Databases for Data Scientist
And why you probably dont need one
It’s been coming up a lot recently, or, maybe, I’ve just been focused on this a lot more. Data scientists are coming to terms with the fact that they have to work with databases if they want their analytics to scale. That is pretty normal. But one of the bigger challenges is that these data scientists don’t really know how to make that leap. What do they need to know to make that transition?
For many of use in the “know”, we know that there actually isn’t all that much different between a database and a data.frame. A data frame is in memory but a database table is just over there sitting somewhere else.

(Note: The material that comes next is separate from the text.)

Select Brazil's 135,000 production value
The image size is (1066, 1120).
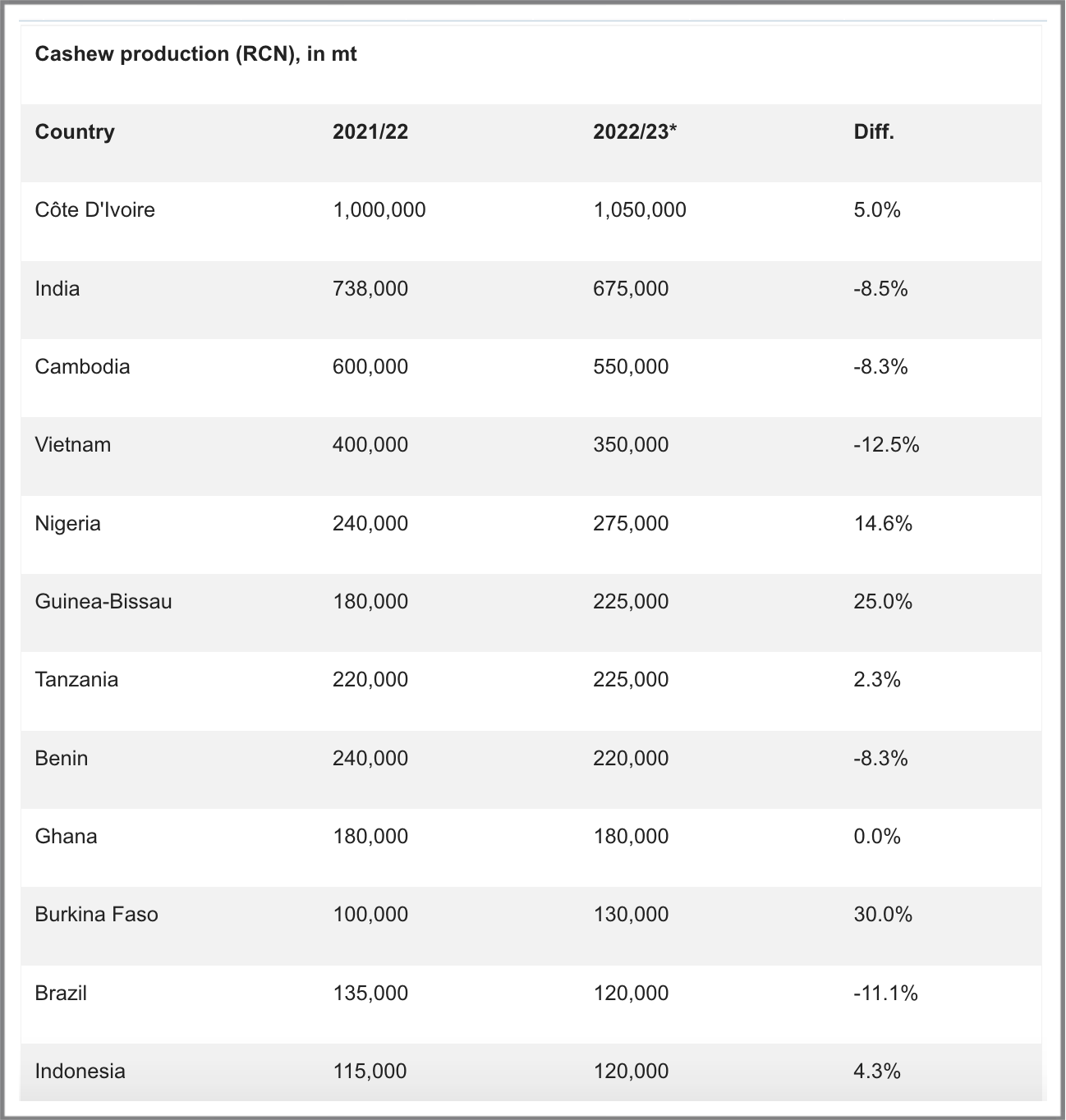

If you know how to write dplyr, you already know how to work with a database.
What do you need to know?
For those of you who want to begin to use databases in your work and want to start scaling your analysis, there are a few topics that would be helpful for you to know. I’m not going to teach you them here. But list them out so you can google it. And truthfully, you already know what these are but you don’t know the terminology.
Here is my list of things to know:
- Learn what RDBMS means.
- relational database management system or sometimes just DBMS
- Understand primary keys and foreign keys
- Figure out what database normalization is and when its useful
- Schemas vs. tables for organizational purposes
- Views vs tables (this is handy for making tables to be consumed by BI / other things)
- Table indexes and what they are (that way you can know when you might need them)
Why you might not actually need a full RDBMS
With the ubiquity of parquet and tools like apache arrow and DuckDB, there’s a good chance that for what you want to accomplish in your analytical workflow, you don’t need a fully fledged database. Organized parquet files into a database-like structure will be sufficient. DuckDB and Arrow can allow you to work with these data in a larger than memory capacity. You don’t need to read it all into memory, actually.
Before you say you need Postgres for analytics, instead, try parquet (and with hive partitioning if your data are larger) with DuckDB and Apache Arrow. It’s likely all you need.